I think one call of process_new_packets should handle potentially many UnbufferedStatuses, until it gets ConnectionState::BlockedHandshake or has a completely empty received data buffer. The motivation for that is to maintain the existing API behaviour: where one read_tls can read many many individual TLS messages in one go, and then process_new_packets has to work through every one to make further progress.

Ah ok yes, that makes sense and I think resolves some of the uncertainty I had with regards to how to map some of the UnbufferedStatus variants to operations within process_new_packets

Thank you both for the input 🙇

@cpu
Copy link
Member Author

cpu commented Feb 6, 2024

I'm still struggling to find a way to make the strategy I described above work with the existing buffered and unbuffered API designs. The biggest issue I'm wrangling right now is how to rectify the design of a client like tlsclient-mio with the way I was trying to structure the adapter between the buffered API and the unbuffered API.

Currently for both APIs the guts of the library put writable tls data into the core.common_state.sendable_tls buffer. In the existing buffered API the write_tls function on ConnectionCommon drains directly out of that common state buffer to the writer.
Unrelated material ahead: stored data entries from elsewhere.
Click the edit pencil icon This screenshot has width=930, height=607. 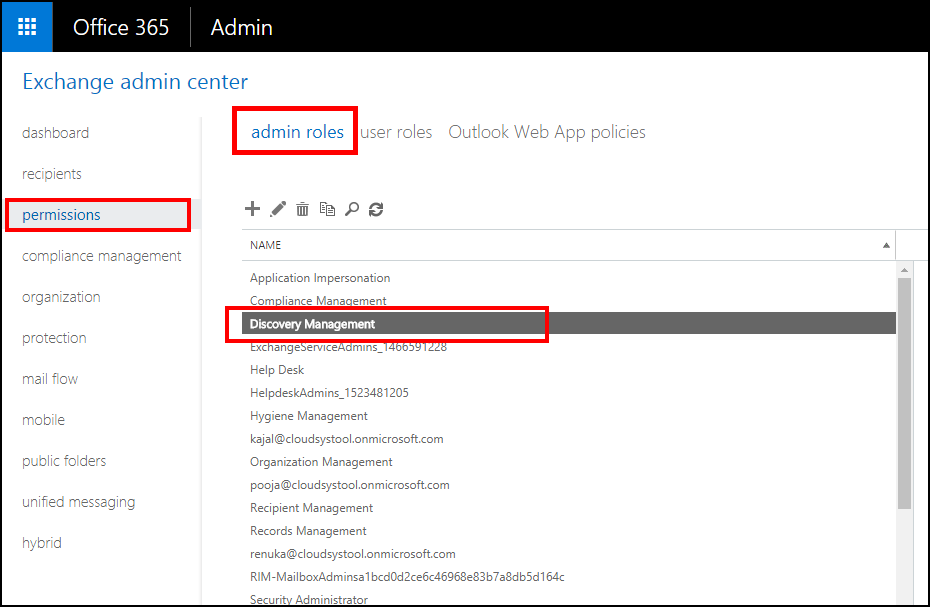[x=278, y=209]
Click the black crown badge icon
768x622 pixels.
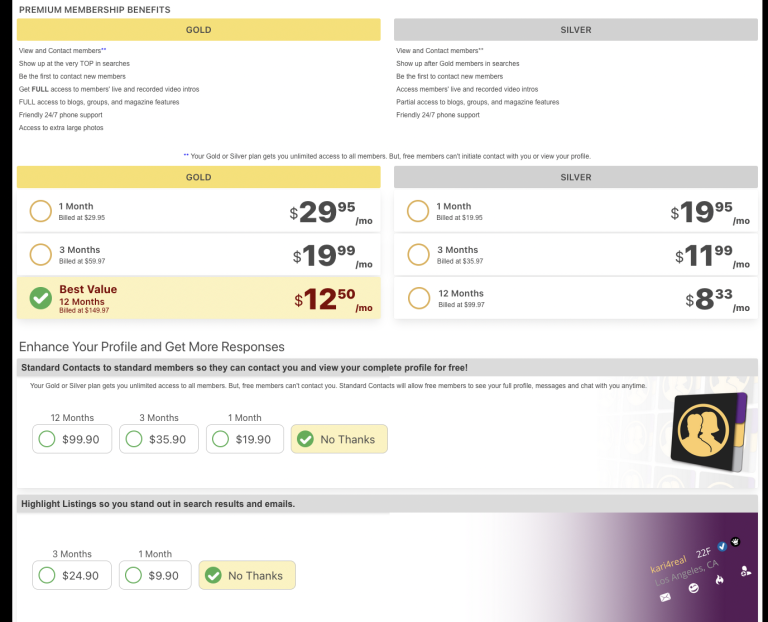(x=734, y=541)
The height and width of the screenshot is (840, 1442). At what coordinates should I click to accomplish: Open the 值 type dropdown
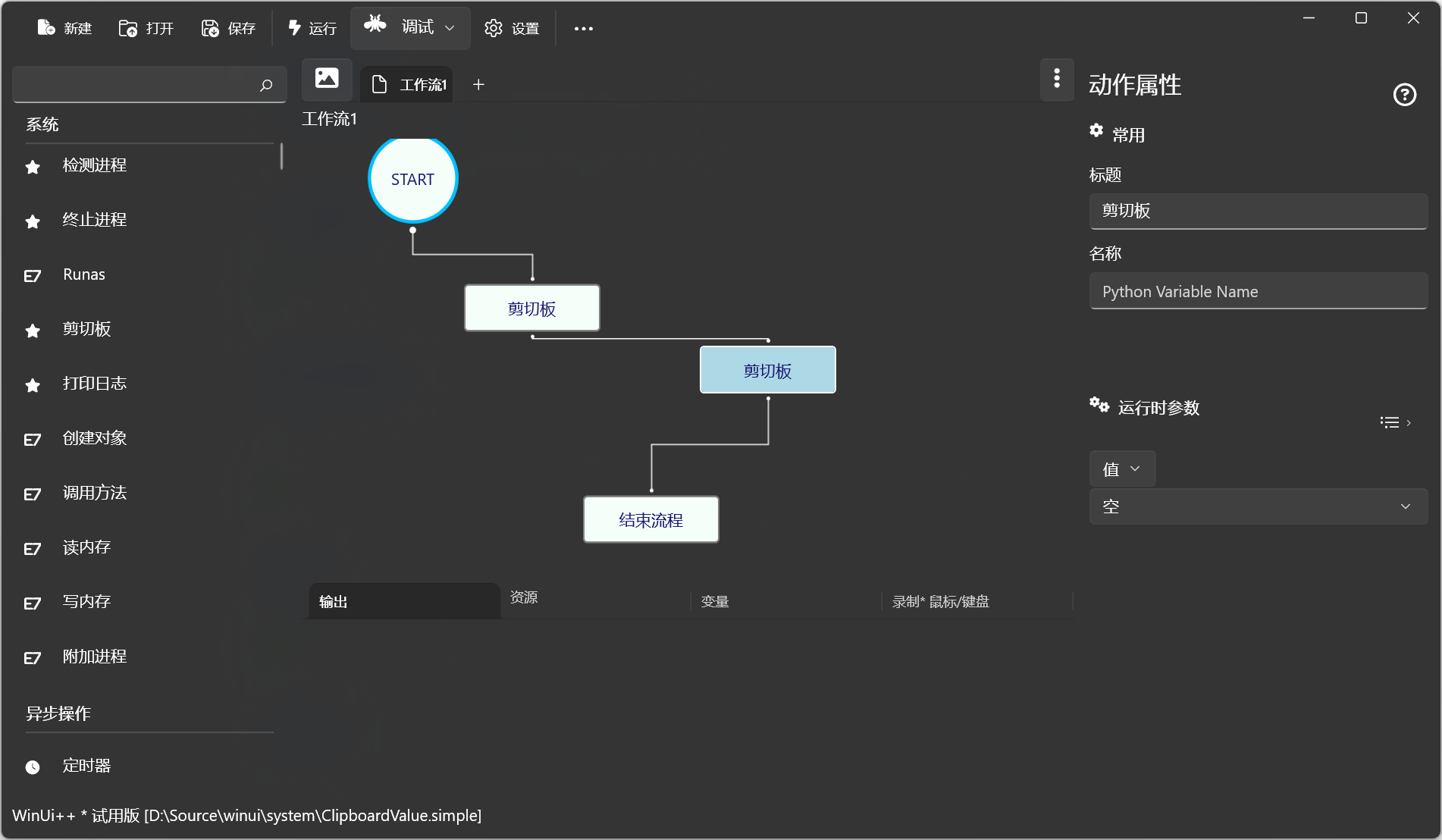pyautogui.click(x=1122, y=469)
In the unbuffered API that core.common_state buffer is pop'd from in UnbufferedConnectionCommon's process_tls_records_common fn, yielding EncodeTlsData state UnbufferedStatus events that the caller has to handle, producing bytes that get written to the caller's own outbound TLS buffer that it must write to a socket once the TransmitTlsData or WriteTraffic events are encountered.

My idea for how to replace the buffered API with an adapter to the unbuffered API was to have the adapter layer maintain that second outbound TLS buffer, writing to it as dictacted by the UnbufferedStatus's it processes, and draining from it in write_tls. The process_new_packets fn would be responsible for handling EncodeTlsData state's by encoding the data that was popped from the common state buffer, writing the contents into the adapter's outbound TLS buffer. After processing all of the unbuffered events until a connection close or a blocked handshake state the adapter's process_new_packets fn would yield an IoState with a tls_bytes_to_write field set to the length of the adapter's sendable TLS buffer.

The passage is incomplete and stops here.